[StBernard] EDITORIAL: Challenges for Kopplin

Westley Annis westley at da-parish.com
Fri Sep 30 20:06:27 EDT 2005


By: The Advocate
September 30, 2005

Challenges for Kopplin


The rebuilding of Louisiana and New Orleans after the enormous impacts of Hurricanes Katrina and Rita will challenge our state in profound ways.

Are we going to do it right? We must.

The social and economic challenges facing the state require both intimate knowledge of the localities involved in this catastrophe, and high-level coordination at the state level.

It's difficult to say what constitutes a credible planning process. After all, nobody's ever done anything like this in the United States.

Several things seem obvious.

Louisiana must present a plan that will be credible and cost-effective to national leaders. We can't afford to be seen as raping the Treasury in the name of rebuilding. So the planning process must be focused and intellectually honest. We can't afford the perception that our plan will be just a grab bag from political wish lists.

While New Orleans' insular political community might not like it, Gov. Kathleen Blanco must be at the table for discussions about rebuilding New Orleans and southwest Louisiana, hurt by Rita.

New Orleans, of course, is the centerpiece of our rebuilding effort as a state, and New Orleanians -- including the high-level business advisory group in the process of being formed -- must recognize that state government cannot be out of the planning loop.

State taxpayers will be asked, inevitably, to pay for rebuilding and re-equipping and restaffing state institutions in the Crescent City.

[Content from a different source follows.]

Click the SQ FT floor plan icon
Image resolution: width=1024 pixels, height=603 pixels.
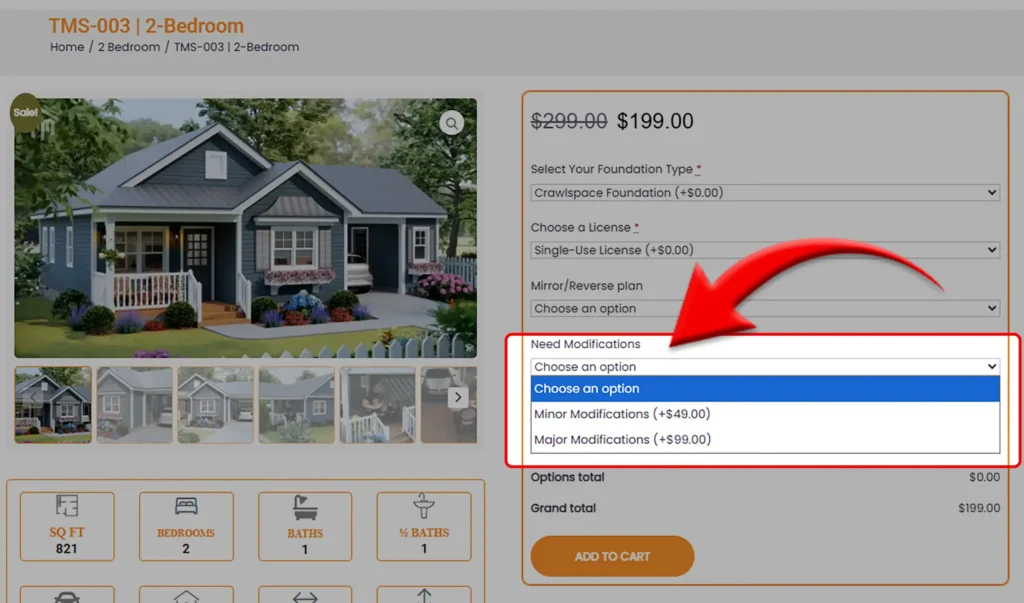coord(67,506)
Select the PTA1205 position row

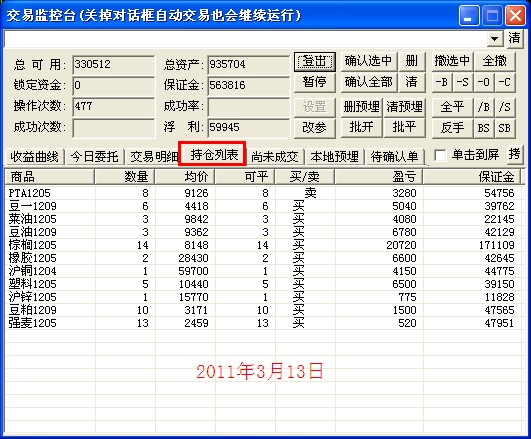[x=263, y=193]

Plans for hospitals, universities, museums and other institutions supported by state taxpayers cannot be developed without involving the governor or her representative from the beginning.

The governor's chief of staff, Andy Kopplin, has been charged with developing the overall state plan. Kopplin is a Harvard-educated star in state government who has served both former Gov. Mike Foster and Blanco. He's intellectually up to the task of getting the best out of the numerous planners and federal experts descending on Louisiana. His appointment is a welcome sign that the governor isn't willing to accept a thrown-together plan for the future.

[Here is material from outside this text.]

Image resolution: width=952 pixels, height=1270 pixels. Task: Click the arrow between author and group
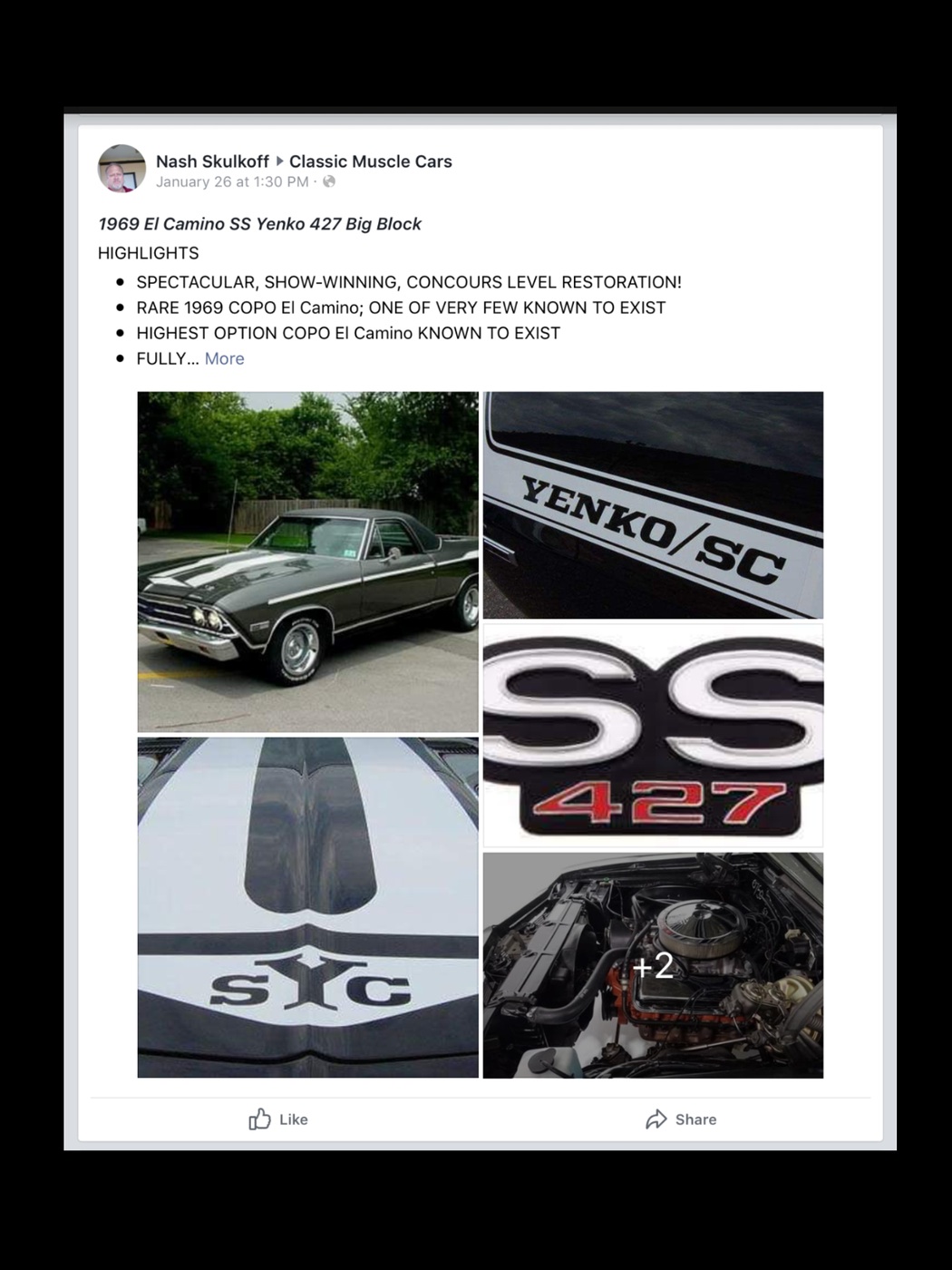pos(279,161)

At the same time, he cannot be successful if he does not get the cordial support of government leaders across the political spectrum.

All interests, we believe, are best served by a reconstruction plan that Congress can support.

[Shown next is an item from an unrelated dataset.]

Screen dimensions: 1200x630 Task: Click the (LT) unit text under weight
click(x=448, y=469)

Right now, we're looking at considerable support for rebuilding. That support will wane, perhaps inevitably, but it will wane faster if it appears that Louisiana cannot get its act together.

The president and Congress are being asked to provide unprecedented levels of national funding for disaster recovery. A credible rebuilding effort is more likely to be better funded. And Louisiana will be in a much better position to make decisions about our collective future if Congress is satisfied that merit and good judgment guide reconstruction planning.